Ten years ago, I was a senior in high school sitting in first period consumer ed with a teacher who’s name I can’t remember — she was seven months pregnant, with shoulder-length brown hair and a soft pink sweater. She was sitting in the back of the classroom while another student gave a presentation when the door opened and a boy poked his head in. The boy with the poster board stopped, and we all turned toward the interruption.
His news was of the first crash, in Washington, D.C.
It’s amazing that, of all my days in high school, or even that half year, this is one day I can remember with almost perfect clarity — sitting in the cafeteria to watch CNN, the way the classroom felt cooler because my history teacher had turned off the lights and left the TV on, our English teacher refusing to postpone a quiz because she didn’t want this to be a huge mark in our lives.
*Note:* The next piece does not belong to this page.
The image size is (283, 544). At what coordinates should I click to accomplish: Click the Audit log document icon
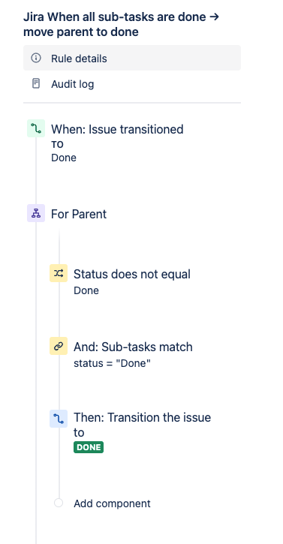[x=36, y=83]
At the time, we couldn’t understand her, but now, I can see how that little slice of normal helped ground all of us.
We all watched CNN almost obsessively for weeks; I can remember it being on in the background at friend’s house.
Last year, I was at Jun’s apartment. I’ve never been one to watch those programs about what happened, reflection upon reflection on an event burned permanently on my retinas, but Jun had been in Japan when it happened. It was almost as though it isn’t as real for her as it was for me, hearing my Japanese teacher talk about her son escaping by sliding down a stairwell, wall collapsed down making it easier. She watches the programs because that is as close as she’ll ever get.
And even though I was miles and miles and lightyears away, tucked into my high school in Chicago, I felt like I, too, like the rest of us, was there, if only for one united moment.